On September 26, 2012, we completed a private placement of Convertible Notes. A total of $105.0 million aggregate principal amount of the Convertible Notes were issued at the closing. An additional $10.0 million aggregate principal amount of the Convertible Notes were issued on October 22, 2012 pursuant to the exercise of the initial purchasers’ option to purchase additional Convertible Notes. The Convertible Notes are convertible into shares of our common stock based on an initial conversion rate of 87.2448 shares of our common stock per $1,000 principal amount of Convertible Notes, which is equivalent to an initial conversion price of approximately $11.46 per share of common stock. The conversion price for the Convertible Notes will be reduced for quarterly cash dividends paid to common shares to the extent that the quarterly dividend exceeds $0.29 cents per share, subject to adjustment. The Convertible Notes will bear interest at an annual rate of 7.50%, payable semiannually in arrears on May 1 and November 1 of each year, beginning May 1, 2013. The Convertible Notes bear interest at an annual rate of 7.50%, payable semiannually in arrears on May 1 and November 1 of each year, beginning May 1, 2013. The Convertible Notes mature on November 1, 2017, unless previously converted in accordance with their terms. The Convertible Notes are our general unsecured obligations, rank equally in right of payment with our future senior unsecured debt, and rank senior in right of payment to any potential subordinated debt, should any be issued in the future.

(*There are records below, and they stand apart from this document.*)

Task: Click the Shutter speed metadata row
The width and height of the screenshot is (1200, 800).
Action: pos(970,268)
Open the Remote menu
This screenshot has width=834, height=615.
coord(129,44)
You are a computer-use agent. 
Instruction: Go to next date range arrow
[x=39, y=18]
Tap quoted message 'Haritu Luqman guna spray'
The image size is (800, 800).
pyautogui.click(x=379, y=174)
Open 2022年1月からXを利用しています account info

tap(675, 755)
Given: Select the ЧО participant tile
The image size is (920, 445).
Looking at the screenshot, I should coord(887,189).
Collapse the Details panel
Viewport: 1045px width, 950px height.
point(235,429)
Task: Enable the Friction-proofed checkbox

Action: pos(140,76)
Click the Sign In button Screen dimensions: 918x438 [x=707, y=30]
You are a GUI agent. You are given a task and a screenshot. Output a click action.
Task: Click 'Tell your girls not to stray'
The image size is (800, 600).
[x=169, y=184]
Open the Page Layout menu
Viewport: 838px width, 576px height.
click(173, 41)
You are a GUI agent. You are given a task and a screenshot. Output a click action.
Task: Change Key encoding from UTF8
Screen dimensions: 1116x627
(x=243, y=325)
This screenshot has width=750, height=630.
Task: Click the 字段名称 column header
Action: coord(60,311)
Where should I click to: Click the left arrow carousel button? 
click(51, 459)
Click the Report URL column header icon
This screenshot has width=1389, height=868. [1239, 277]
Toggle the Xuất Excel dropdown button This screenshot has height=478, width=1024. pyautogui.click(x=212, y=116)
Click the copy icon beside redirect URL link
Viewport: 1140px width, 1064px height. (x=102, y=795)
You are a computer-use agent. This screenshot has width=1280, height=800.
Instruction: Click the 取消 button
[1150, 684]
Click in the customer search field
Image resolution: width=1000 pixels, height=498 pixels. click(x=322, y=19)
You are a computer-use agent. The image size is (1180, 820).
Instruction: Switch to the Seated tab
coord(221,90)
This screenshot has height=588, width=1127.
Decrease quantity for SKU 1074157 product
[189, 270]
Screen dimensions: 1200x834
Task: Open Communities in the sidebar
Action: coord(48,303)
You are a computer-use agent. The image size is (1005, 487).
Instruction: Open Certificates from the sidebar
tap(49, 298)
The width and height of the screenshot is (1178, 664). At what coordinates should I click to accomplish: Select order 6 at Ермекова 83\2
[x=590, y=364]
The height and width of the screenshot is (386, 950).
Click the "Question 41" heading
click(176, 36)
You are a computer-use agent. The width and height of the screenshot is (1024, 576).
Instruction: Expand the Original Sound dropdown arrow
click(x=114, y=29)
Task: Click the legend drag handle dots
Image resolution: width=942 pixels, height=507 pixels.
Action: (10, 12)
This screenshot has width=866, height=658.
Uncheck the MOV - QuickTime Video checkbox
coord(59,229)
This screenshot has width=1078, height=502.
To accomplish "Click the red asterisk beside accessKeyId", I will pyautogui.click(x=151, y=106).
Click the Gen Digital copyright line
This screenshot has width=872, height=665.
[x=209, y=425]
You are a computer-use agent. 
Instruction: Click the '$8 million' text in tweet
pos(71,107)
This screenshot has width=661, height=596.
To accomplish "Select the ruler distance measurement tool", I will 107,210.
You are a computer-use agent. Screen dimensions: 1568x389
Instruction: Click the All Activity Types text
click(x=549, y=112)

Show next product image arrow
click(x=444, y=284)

Borrowings (including through the securitization transactions described above, which are consolidated in our financial statements), also known as leverage, magnify the potential for gain or loss on amounts invested and, therefore, increase the risks associated with investing in our securities. We may borrow from and issue senior debt securities to banks, insurance companies, and other lenders. Lenders of these senior securities have fixed dollar claims on our assets that are superior to the claims of our common stockholders. If the value of our assets increases, then leveraging would cause the net asset value attributable to our common stock to increase more sharply than it would have had we not leveraged. Conversely, if the value of our assets decreases, leveraging would cause net asset value to decline more sharply than it otherwise would have had we not leveraged. Similarly, any increase in our income in excess of interest payable on the borrowed funds would cause our net income to increase more than it would without the leverage, while any decrease in our income would cause net income to decline more sharply than it would have had we not borrowed. Such a decline could negatively affect our ability to make common stock dividend payments. Leverage is generally considered a speculative investment technique. Our ability to service any debt that we incur will depend largely on our financial performance and will be subject to prevailing economic conditions and competitive pressures. Moreover, as the management fee payable to TICC Management will be payable on our gross assets, including those assets acquired through the use of leverage, TICC Management may have a financial incentive to incur leverage which may not be consistent with our stockholders’ interests. In addition, our common stockholders will bear the burden of any increase in our expenses as a result of leverage, including any increase in the management fee payable to TICC Management.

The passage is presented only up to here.